About the author: J. Kenji Lopez-Alt is the Chief Creative Officer of Serious Eats where he likes to explore the science of home cooking in his weekly column The Food Lab. You can follow him at @thefoodlab on Twitter, or at The Food Lab on Facebook.
About This Recipe
|Yield:||makes 12 pieces|
|Active time:||1 hour|
|Total time:||6 hours|
|This recipe appears in:||Serious Entertaining: An Indian Buffet The Food Lab: How To (Sort Of) Make Naan at Home|
- 22 ounces (about 4 cups) bread flour
- 0.25 ounces (1 packet, about 2 teaspoons) instant or rapid rise yeast
- 0.44 ounces salt (about 2 1/2 teaspoons) salt
- 0.8 ounces (about 2 tablespoons) sugar
- 14 ounces (about 1 3/4 cups) full fat yogurt or whole milk
- 1 stick butter, melted
Combine flour, yeast, salt, and sugar in the bowl of a stand mixer and whisk until combined. Add yogurt and knead with dough hook on low speed until dough comes together into a smooth ball. Dough should stick slightly to bottom of bowl as it kneads (add slightly more yogurt or milk as necessary). Continue to knead for 5 minutes. Cover tightly with plastic wrap and allow to rise at room temperature until roughly doubled in volume, about 2 hours.

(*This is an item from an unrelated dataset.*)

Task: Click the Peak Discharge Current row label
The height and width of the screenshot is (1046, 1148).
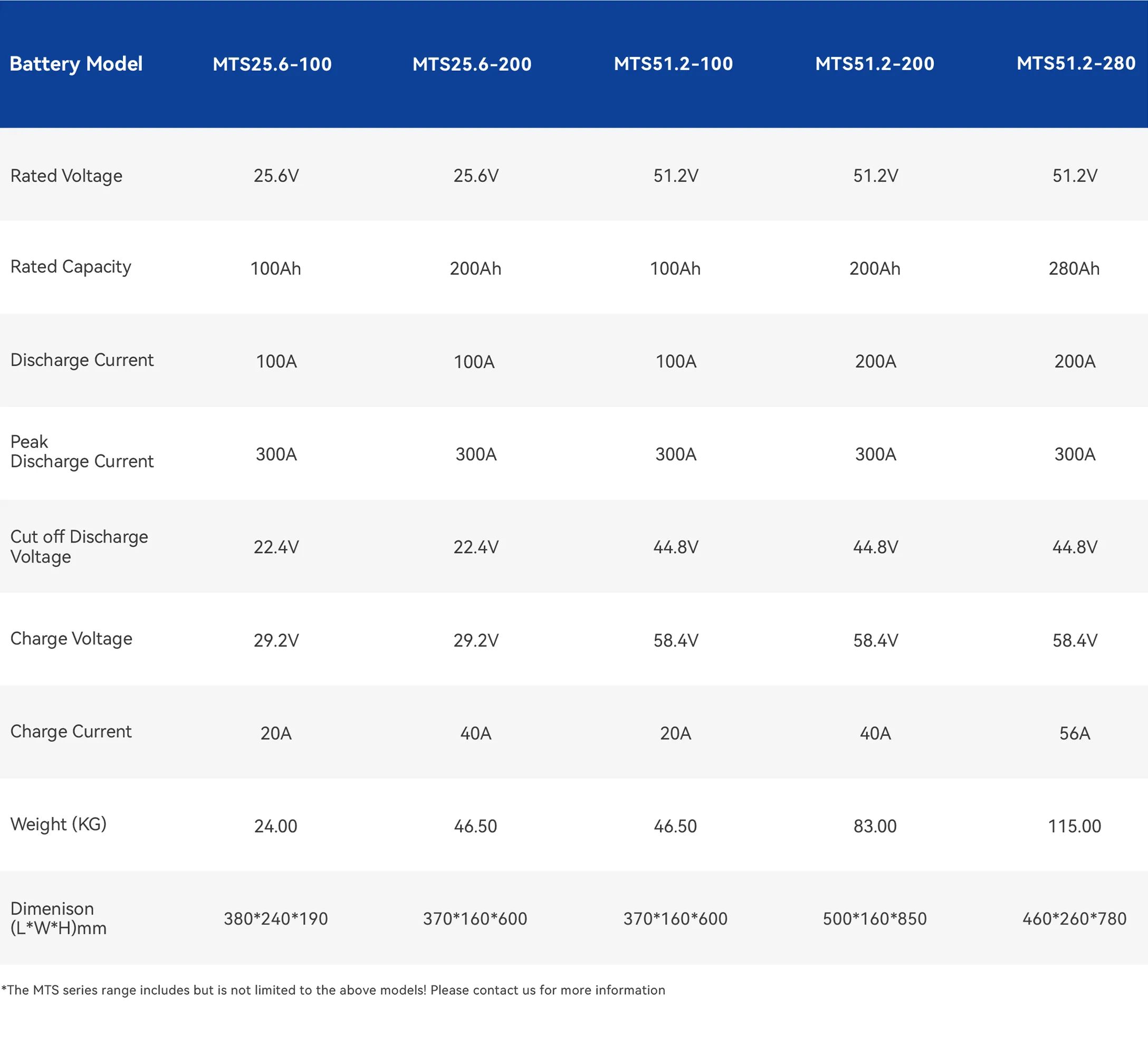Action: pyautogui.click(x=82, y=451)
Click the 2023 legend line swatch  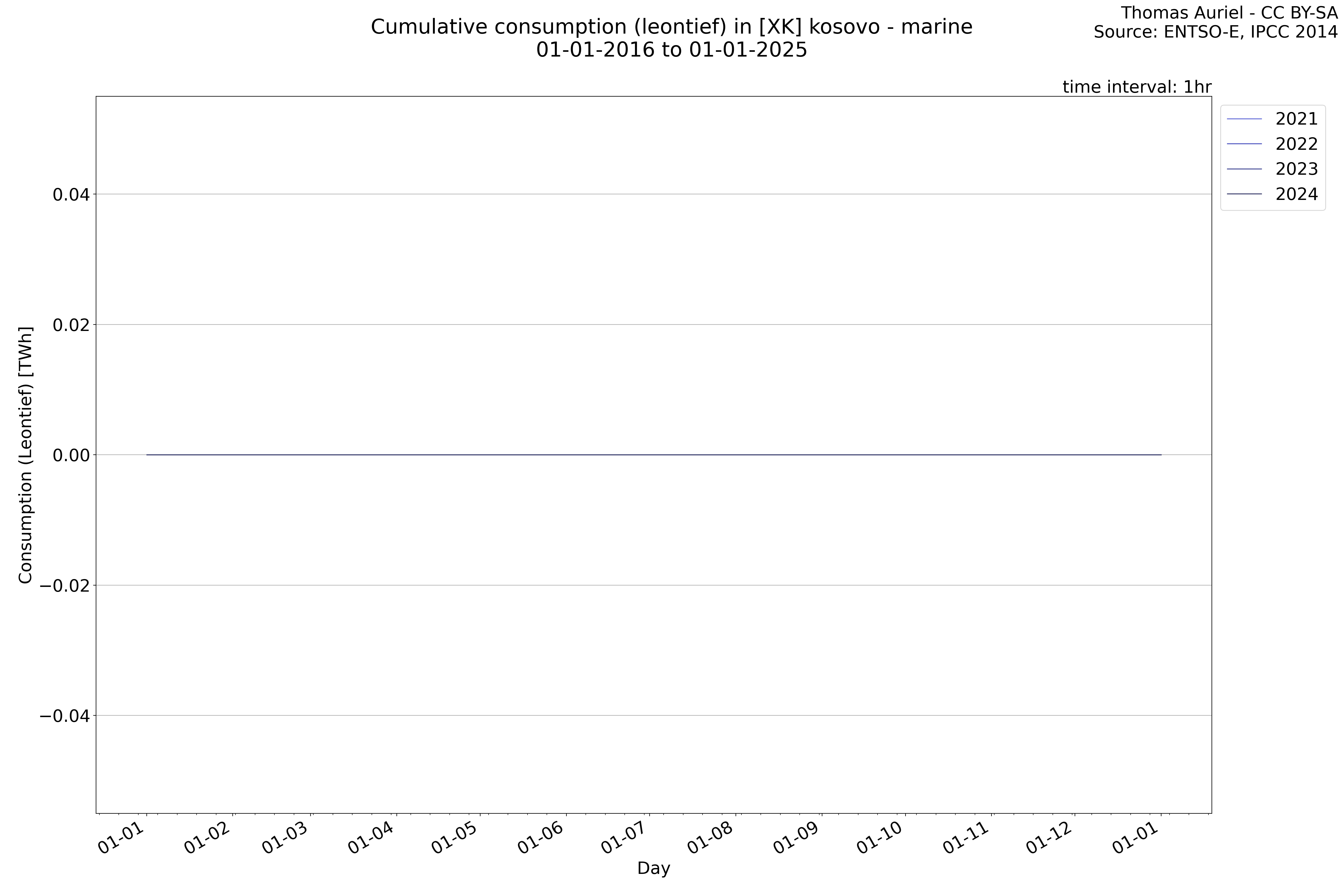point(1244,169)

Turn dough out onto floured work surface. Using a bench scraper or a knife, cut the dough into 12 even pieces. Roll each piece into a ball, then place on a well-floured surface (leaving a few inches of space between each one) and cover with a floured cloth. Alternatively, place each ball of dough in an individual covered pint-sized deli container. Allow dough to rise at room temperature until doubled in volume, about 2 hours.
Ignite a large chimney full of coals (about 5 quarts of coals) and spread evenly over half of the grill. Set grill grates in place, cover, and allow to preheat for 5 minutes. Scrape grill grates clean with a brush.
Working with two to three balls of dough at a time, stretch with your hands into an oblong roughly 10-inches long and 6-inches across (you can use a rolling pin for this as well). Once you have two or three pieces stretched, lay them out on the grill above the coals. Cook without moving until bottom side is charred in spots and light golden brown. Flip with a large spatula, pizza pell, or with tongs and cook until second side is charred and browned. Remove naan from the grill and immediately brush with melted butter. Transfer the naan to a large plate and cover it with a clean dish towel while you cook the remaining bread.